Pin The first time I made Chicken Diablo, my kitchen filled with this incredible aroma of honey and garlic hitting the hot pan. My roommate stuck her head in the door and asked what restaurant I'd ordered from, which felt like the ultimate compliment. Now it's become one of those meals I make when I need something that feels special but comes together in under an hour.
Last summer, my sister came over for dinner feeling completely drained from work. I whipped this up while she sat at the counter with a glass of wine, and by the time we sat down to eat, she'd forgotten about her stressful day entirely. The colors looked so beautiful against the white plates that she insisted on taking a picture before we even picked up our forks.
Ingredients
- Chicken thighs: Cut into bite sized pieces so they cook evenly and stay tender throughout the process
- Cornstarch: Creates this gorgeous golden crust on the chicken while helping the sauce cling to every piece
- Honey: The backbone of the sauce, adding sweetness that tames the heat beautifully
- Sriracha: Adjust this based on your spice tolerance, I usually start with two tablespoons and go from there
- Rice vinegar: Cuts through the honey's sweetness and adds a bright tang that wakes everything up
- Bell peppers: Red and yellow peppers stay sweet and crisp, adding both color and texture
- Sugar snap peas: They pop in your mouth and add a fresh crunch that contrasts the tender chicken
Instructions
- Get the chicken ready:
- Toss the pieces with cornstarch, salt, and pepper until they're evenly coated and look slightly dusty
- Whisk up the sauce:
- Combine the honey, soy sauce, sriracha, rice vinegar, ketchup, garlic, and ginger until smooth
- Sear the chicken:
- Heat half the oil in a large skillet over medium high heat, add chicken in a single layer, and cook for 5 to 7 minutes until golden
- Cook the vegetables:
- Add the remaining oil to the pan along with the peppers, onion, and snap peas, stir frying for 3 to 4 minutes
- Bring it all together:
- Return the chicken to the skillet, pour in the sauce, and cook for 2 to 3 minutes until everything is glossy and coated
Pin This recipe has saved me on countless weeknights when I wanted something comforting but didn't have the energy for anything complicated. My friend's kids, who usually claim they hate spicy food, will happily eat seconds when I make this for them.
Making It Your Own
I've found that this recipe is incredibly forgiving and adapts well to whatever vegetables you have in your crisper drawer. Sometimes I'll add broccoli florets or sliced zucchini depending on what looks good at the market that week.
Perfect Pairings
Jasmine rice is my go to, but I've also served this over brown rice, quinoa, or even cauliflower rice when I'm watching my carbs. The sauce is so flavorful that it makes whatever you choose to serve it with taste amazing.
Make Ahead Magic
You can cut the chicken and vegetables in the morning and store them in separate containers in the fridge. The sauce can be whisked together ahead of time too, which means dinner comes together in about 15 minutes when you get home.

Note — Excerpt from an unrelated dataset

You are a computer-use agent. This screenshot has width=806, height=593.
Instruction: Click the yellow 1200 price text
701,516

- Double the sauce if you want extra for drizzling over rice
- Leftovers actually taste better the next day as the flavors meld together
- The sauce thickens in the fridge, so add a splash of water when reheating
Pin This has become one of those recipes I can make almost without thinking, yet it never fails to impress. I hope it brings as many cozy weeknight dinners to your table as it has to mine.
Recipe Questions
- → How spicy is this dish?
The heat level is moderate and customizable. Two tablespoons of sriracha provide noticeable warmth without overwhelming the honey sweetness. Reduce to one tablespoon for milder flavor or increase to three for extra kick.

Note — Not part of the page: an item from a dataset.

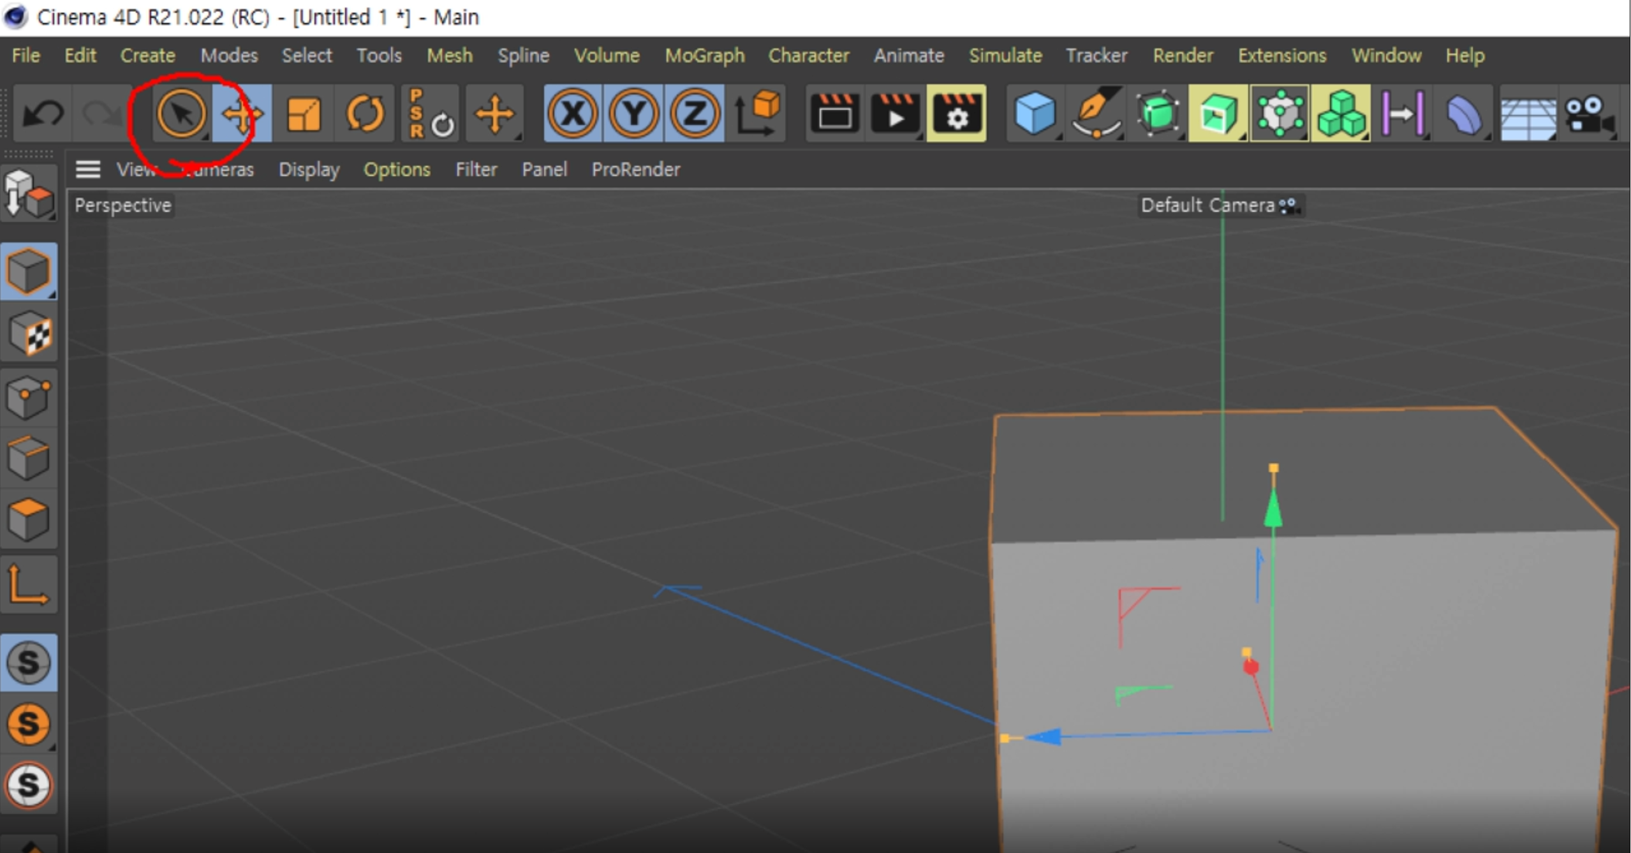Enable Snap with the S icon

- → Can I use chicken breast instead?
Yes, boneless chicken breast works well. Cut into similar bite-sized pieces, but reduce cooking time slightly to prevent drying. Breast meat cooks faster than thighs, so watch closely after 4-5 minutes.
- → What vegetables work best?
Bell peppers, red onion, and snap peas provide ideal crunch and color. Broccoli florets, sliced carrots, or zucchini make excellent additions. Keep vegetables similar in size for even cooking.
- → How do I make this gluten-free?
Substitute tamari for the soy sauce. Verify your sriracha brand is gluten-free, though most are. Serve over gluten-free rice or cauliflower rice to complete the meal safely.
- → Can this be made ahead?
Prep ingredients and whisk sauce in advance for faster cooking. Store separately in the refrigerator. The finished dish keeps well for 3 days, though vegetables soften slightly when reheated.
- → How can I reduce the sweetness?
Decrease honey from 1/3 cup to 1/4 cup for a more savory profile. You can also add an extra tablespoon of rice vinegar to balance the sugar with acidity.